= TO DO =
Extract every line of text from the entries below, copying each one word for word and leaving out the pictures.

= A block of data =
>> start
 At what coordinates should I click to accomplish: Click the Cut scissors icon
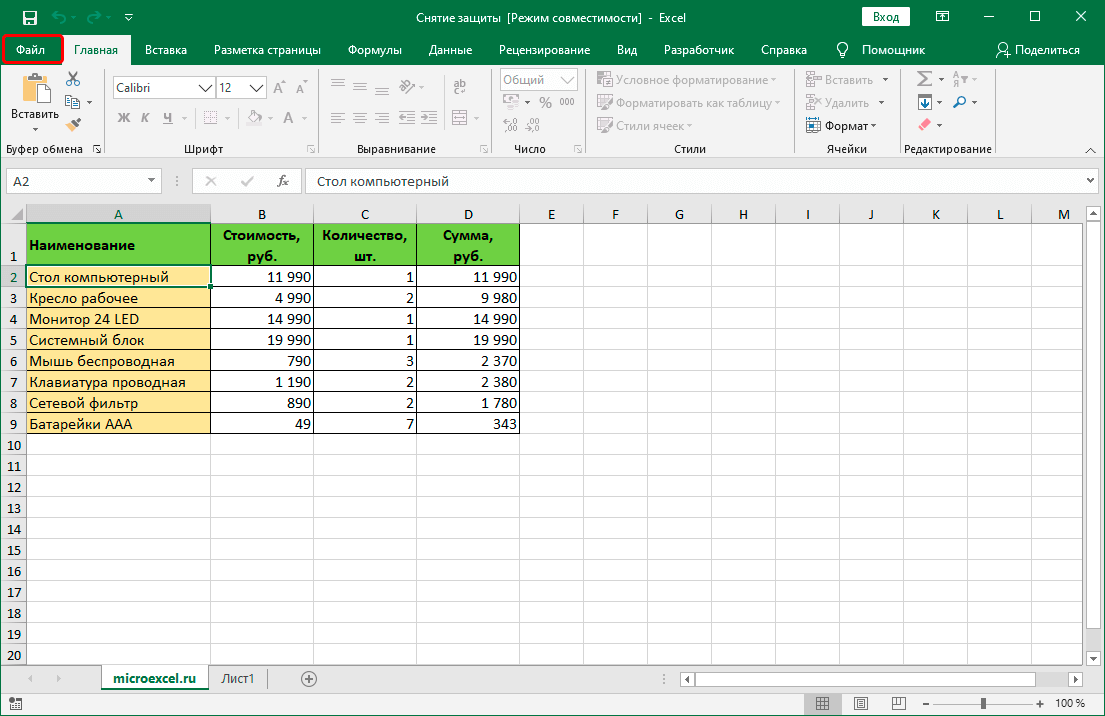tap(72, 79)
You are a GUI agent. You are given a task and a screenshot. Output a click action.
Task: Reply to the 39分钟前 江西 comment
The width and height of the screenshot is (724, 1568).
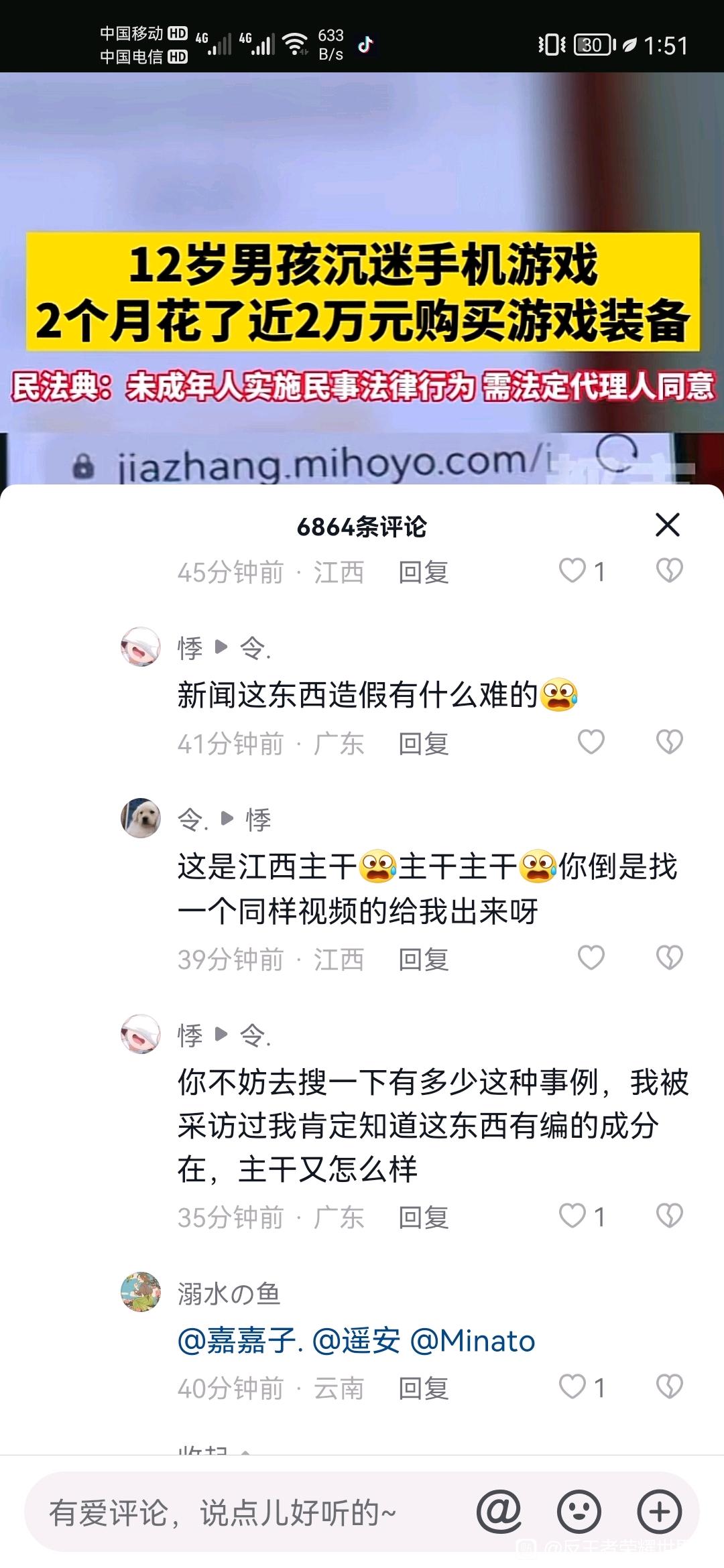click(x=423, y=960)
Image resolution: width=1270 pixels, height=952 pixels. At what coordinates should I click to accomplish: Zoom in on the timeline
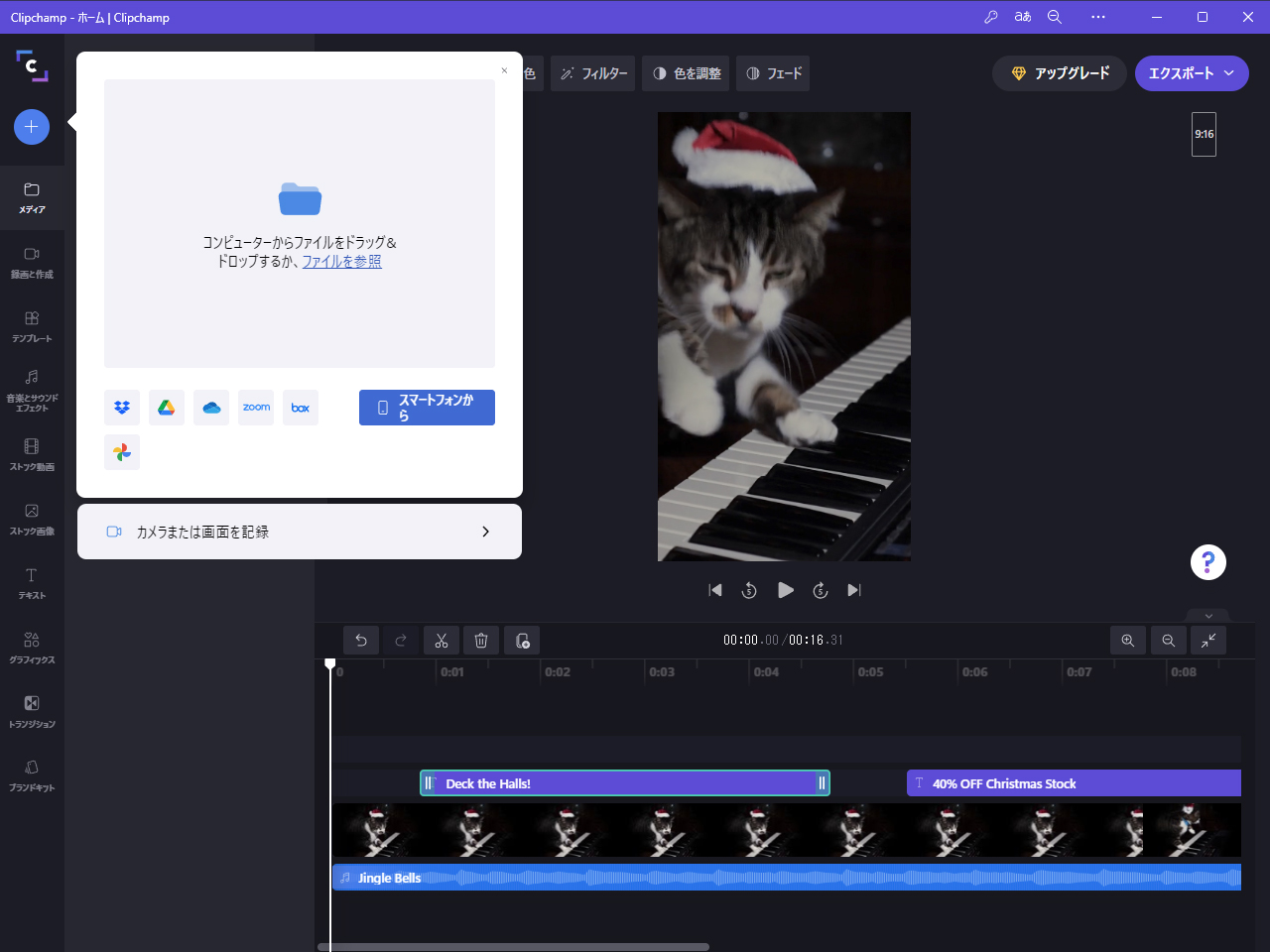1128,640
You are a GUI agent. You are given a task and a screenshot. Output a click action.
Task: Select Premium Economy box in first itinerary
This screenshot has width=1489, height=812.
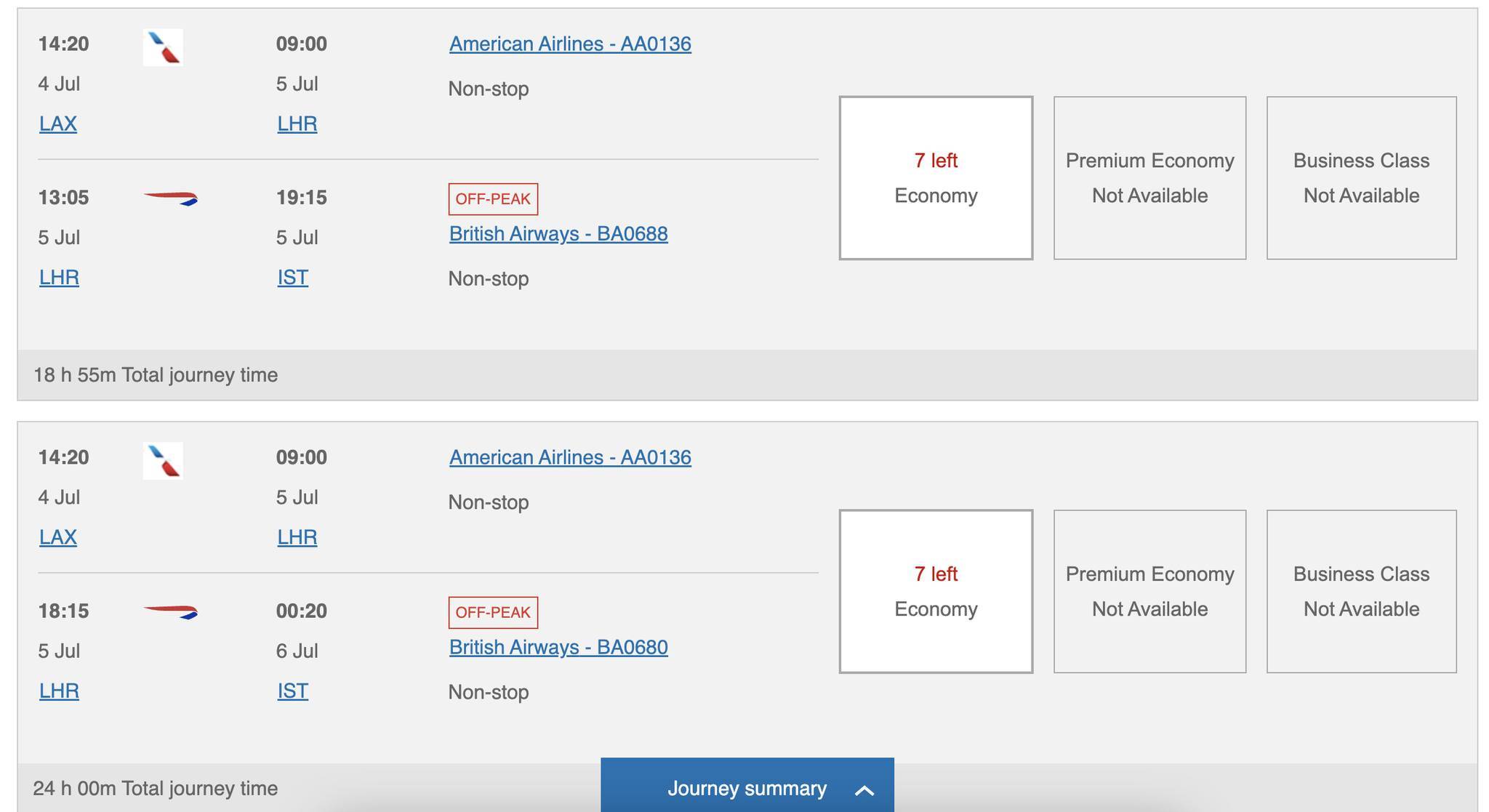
>> end
= RESULT FOR THIS EXERCISE =
 At what coordinates should I click to accomplish: Click the Cut scissors icon
tap(72, 79)
You are a GUI agent. You are given a task and a screenshot. Output a click action.
Task: Reply to the 39分钟前 江西 comment
The width and height of the screenshot is (724, 1568).
click(x=423, y=960)
Image resolution: width=1270 pixels, height=952 pixels. At what coordinates should I click to accomplish: Zoom in on the timeline
1128,640
You are a GUI agent. You are given a task and a screenshot. Output a click action.
Task: Select Premium Economy box in first itinerary
This screenshot has width=1489, height=812.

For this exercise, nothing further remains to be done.